I Need a Cheap Laptop


Q: My old laptop is pretty close to being completely dead. It's no longer a "laptop" since it has to stay plugged in, and it's over five years old. Any recommendations for good, inexpensive laptops? I just need to be able to run Microsoft Office and do Internet stuff.

A: We get this question all the time at Deemable Tech. No one wants to spend a lot of money on a computer, unless they want a really powerful machine. Most people don't use their computer for editing video, photography, or recording and mixing music. If you did, I'd recommend buying a Mac. Most people also don't use their computer for playing video games, programming or web design. If you did, I'd heavily recommend buying a Windows PC.

You can't buy a Mac laptop for less than $999, unless you buy something used or refurbished. Even then, you'll only save a few hundred off of that price, at most. You can buy a cheap Windows laptop for $200-$400, but you're going to get an underpowered computer that barely meets the minimum requirements for the operating system. It'll probably run fine for a little while, but once you get a few updates and install a few programs on it, it will start feeling sluggish. Cheap laptops are the worst thing you can buy for the money.

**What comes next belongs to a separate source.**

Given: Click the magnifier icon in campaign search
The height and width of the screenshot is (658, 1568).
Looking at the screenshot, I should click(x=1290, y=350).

If you're like most people, you just need a computer that you can get on the Internet with and do some document creating and editing. If that's you, there is a much better option than Windows or Mac, and it is really cheap. It's called a Chromebook. Chromebooks don't run Windows or Mac OS; they run an operating system that's been out for a few years from Google called Chrome OS. If you are familiar with Google's Chrome web browser, you already know how to use Chrome OS. It's a very simple computer that boots up in 5 seconds. Chromebooks are made by companies like Acer $199, Samsung $249 and HP $329.  Chrome OS has tons of apps that will let you do almost everything you can do on a Windows or Mac computer. You don't need to worry about keeping it updated because that happens automatically, and you don't need to worry about antivirus software because it is built into the operating system.

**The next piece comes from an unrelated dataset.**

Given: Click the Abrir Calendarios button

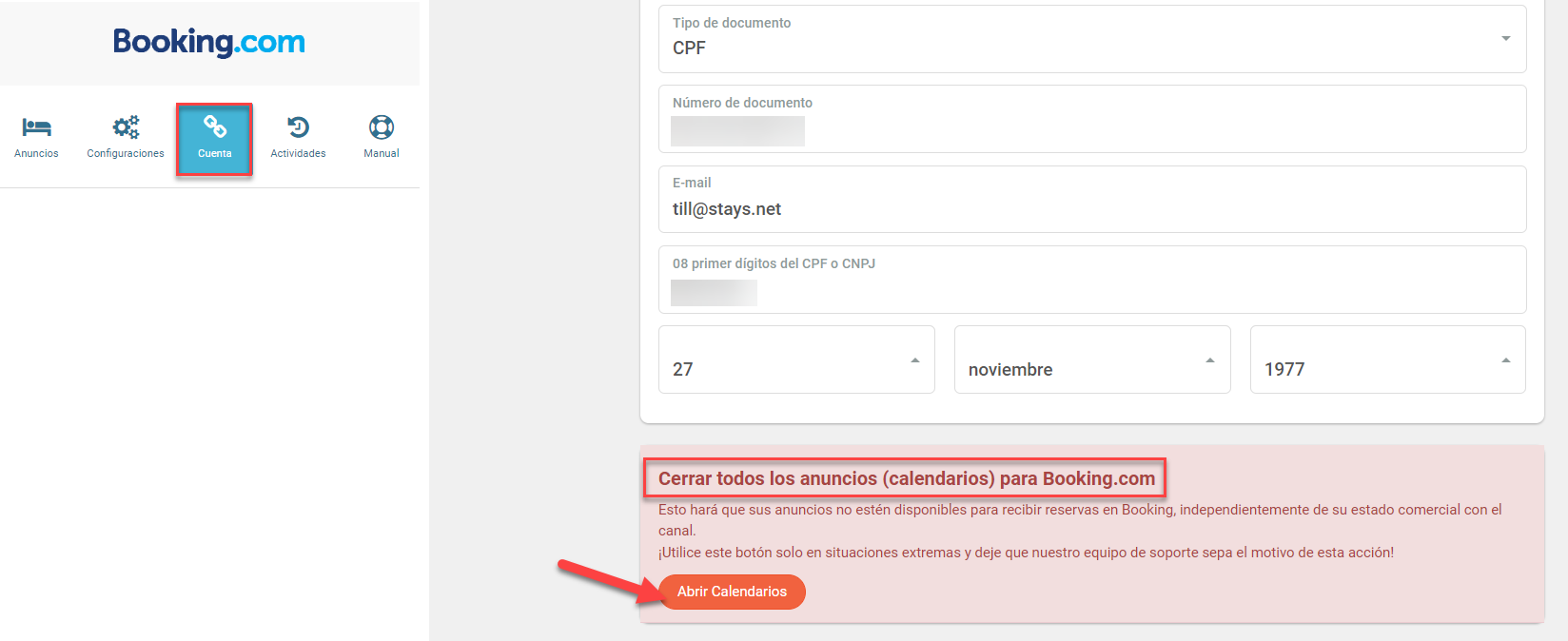Looking at the screenshot, I should 732,592.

Now, before the computer nerds attack me, I'm not just talking from theory; I'm speaking from experience. I have been using a Chromebook almost exclusively since December of 2012, and I wouldn't go back. The only time I dust off my Windows PC is why I have to do a lot of photo, audio or video editing. There are a bunch of great games on Chrome OS like Angry Birds and Cut the Rope. I can watch Hulu, Netflix and Comcast videos online, and there are tons of productivity apps. I can do almost everything I need to do on my Chromebook. In fact, every single one of these articles has been written on my Chromebook.

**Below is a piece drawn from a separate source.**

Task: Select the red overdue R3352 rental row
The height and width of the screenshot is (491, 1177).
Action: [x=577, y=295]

If you're concerned about having to be connected to the Internet to do anything, fear not. Many of the apps for Chrome OS work offline, especially the productivity apps like Google Docs, Spreadsheets and Presentations. However, if you need to stay connected all the time, there are several models that include 3G data connections. Personally though, I've found that there is so much that you can do with your Chromebook when you're online, that it's nice to sometimes turn off the WiFi to stay focused on finishing what you are working on. Speaking of which, I'm gonna wrap this up now so I can go watch Firefly on Netflix.